The global diet is getting sweeter
People all over the world are consuming more sugar, putting millions at risk for health complications including heart disease, diabetes, and stroke, according to a new report. Guzzling more sugary drinks is helping to drive the trend.
Researchers from the University of North Carolina, Chapel Hill, and City University London analyzed nutritional data from around the world and found that trends in sales of sugar-sweetened beverages are increasing in terms of calories sold per person per day and volume sold per person per day. The paper was published in The Lancet Diabetes & Endocrinology journal.
Past studies have found that the consumption of sugar-sweetened beverages, such as sodas and fruit drinks, is directly linked to obesity, heart disease, hypertension, diabetes, cancer, and an earlier death.
One study from earlier this year estimated that sugary drinks lead to 184,000 deaths each year worldwide.
The new report shows that consumption is rising fastest in low- and middle-income countries in Latin America, the Caribbean, Africa, the Middle East, Asia, and Oceania. The four regions with the current highest consumption of sugar-sweetened beverages include Latin America, North America, Australasia, and Western Europe, though intake is beginning to decline in the latter three.
"There's a large increase in marketing and sales of caloric beverages in low- and middle-income countries throughout the globe," study author Professor Barry M. Popkin, PhD, distinguished professor of nutrition at the School of Public Health, Carolina Population Center, University of North Carolina, told CBS News. "Now that there are retail outlets in every village in every country in the world, we are going to see the same types of rapid increase we've seen elsewhere. This is of particular concern to those in public health and the medical community because drinking our sugar has a much greater effect on our risk of heart disease and a number of cancers."
The researchers also looked at the U.S. food supply and found that 68 percent of packaged foods and beverages contain caloric sweeteners, 74 percent include both caloric and low-calorie sweeteners, and just 5 percent are made with low-calorie sweeteners only.
As modern supermarkets and packaged foods become increasingly common in low-income and middle-income countries, the study authors say that if things don't change, the rest of the world will move towards a similar pervasiveness of added sugars in the food and beverage supply.

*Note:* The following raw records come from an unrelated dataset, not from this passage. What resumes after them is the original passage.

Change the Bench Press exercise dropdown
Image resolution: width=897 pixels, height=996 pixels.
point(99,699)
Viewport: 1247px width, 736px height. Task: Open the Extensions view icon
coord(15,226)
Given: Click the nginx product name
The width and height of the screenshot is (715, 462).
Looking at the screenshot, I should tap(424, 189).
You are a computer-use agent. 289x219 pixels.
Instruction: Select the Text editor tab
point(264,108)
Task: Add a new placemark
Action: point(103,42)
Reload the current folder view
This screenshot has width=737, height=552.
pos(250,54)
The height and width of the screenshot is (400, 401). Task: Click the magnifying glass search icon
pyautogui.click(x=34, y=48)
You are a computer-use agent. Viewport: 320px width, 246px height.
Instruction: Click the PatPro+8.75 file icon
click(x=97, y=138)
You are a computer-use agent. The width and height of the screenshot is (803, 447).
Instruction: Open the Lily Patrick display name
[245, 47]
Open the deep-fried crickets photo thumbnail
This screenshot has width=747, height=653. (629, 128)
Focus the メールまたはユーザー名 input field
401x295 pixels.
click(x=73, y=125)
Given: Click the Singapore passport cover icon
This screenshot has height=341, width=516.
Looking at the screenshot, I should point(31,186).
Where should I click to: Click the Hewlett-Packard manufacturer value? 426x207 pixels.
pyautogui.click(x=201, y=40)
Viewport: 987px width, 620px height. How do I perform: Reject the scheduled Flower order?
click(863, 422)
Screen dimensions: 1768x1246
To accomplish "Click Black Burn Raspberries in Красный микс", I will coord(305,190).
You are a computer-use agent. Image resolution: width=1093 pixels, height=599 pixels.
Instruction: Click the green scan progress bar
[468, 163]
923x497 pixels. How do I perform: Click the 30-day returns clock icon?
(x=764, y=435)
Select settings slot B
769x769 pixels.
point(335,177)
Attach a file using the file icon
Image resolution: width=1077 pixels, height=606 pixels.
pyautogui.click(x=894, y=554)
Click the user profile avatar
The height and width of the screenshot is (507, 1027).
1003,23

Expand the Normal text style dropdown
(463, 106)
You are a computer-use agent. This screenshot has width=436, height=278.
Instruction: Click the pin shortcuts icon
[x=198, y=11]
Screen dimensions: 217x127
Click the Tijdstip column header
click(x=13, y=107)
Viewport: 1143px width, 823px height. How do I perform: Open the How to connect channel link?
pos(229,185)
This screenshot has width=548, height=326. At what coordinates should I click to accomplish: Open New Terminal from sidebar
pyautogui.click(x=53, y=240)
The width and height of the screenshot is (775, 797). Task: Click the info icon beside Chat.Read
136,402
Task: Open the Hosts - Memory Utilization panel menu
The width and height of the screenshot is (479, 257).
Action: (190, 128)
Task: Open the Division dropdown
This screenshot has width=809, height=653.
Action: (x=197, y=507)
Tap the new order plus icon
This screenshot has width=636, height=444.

"We're talking about any type of sugar," Popkin said. "They're all equally bad. At one point we speculated that high fructose corn syrup was worse than other sugars, but research has shown that every sugar -- whether that's corn syrup, sugar cane, or high fructose corn syrup -- has an equally negative effect on our health."
The researchers point out that while there is substantial evidence that added caloric sweeteners to beverages and foods are harmful to health, the evidence surrounding the effects of low-calorie sweeteners such as saccharin and aspartame are inconclusive.
One hundred percent fruit juice also poses a challenge, as some studies have suggested it has negative health effects including links to obesity, but others have not found evidence to support that claim. And to date, no randomized controlled trials -- the gold standard for scientific research -- have been done in either children or adults, representing a major gap in research.
Further studies are needed to determine whether these are good substitutes for sugar-sweetened beverages, the researchers say.
The paper also looked at a few things countries can do to help reduce the health burden of sugar consumption.
The authors found that people seem to be consuming less sugar in countries with higher taxes on sugar-sweetened beverages or foods with added sugar, including Mexico, Finland, Hungary, and France, though research is at the early stages of evaluating their effect.
Tighter regulations on marketing, more prominent labeling of sugar content on food packages, and school restrictions should also be studied to see what's most effective.
"WHO [World Health Organization], major scientific bodies, and most countries recognize the importance of reducing consumption of sugar-sweetened beverages to improve public health," the authors write. "The evaluation of not only sugar taxes, but also new marketing controls and front-of-pack labeling, is important and represents one of the next frontiers -- namely, can these policies effectively reduce consumption of sugar-sweetened beverages and intake of total added sugars?"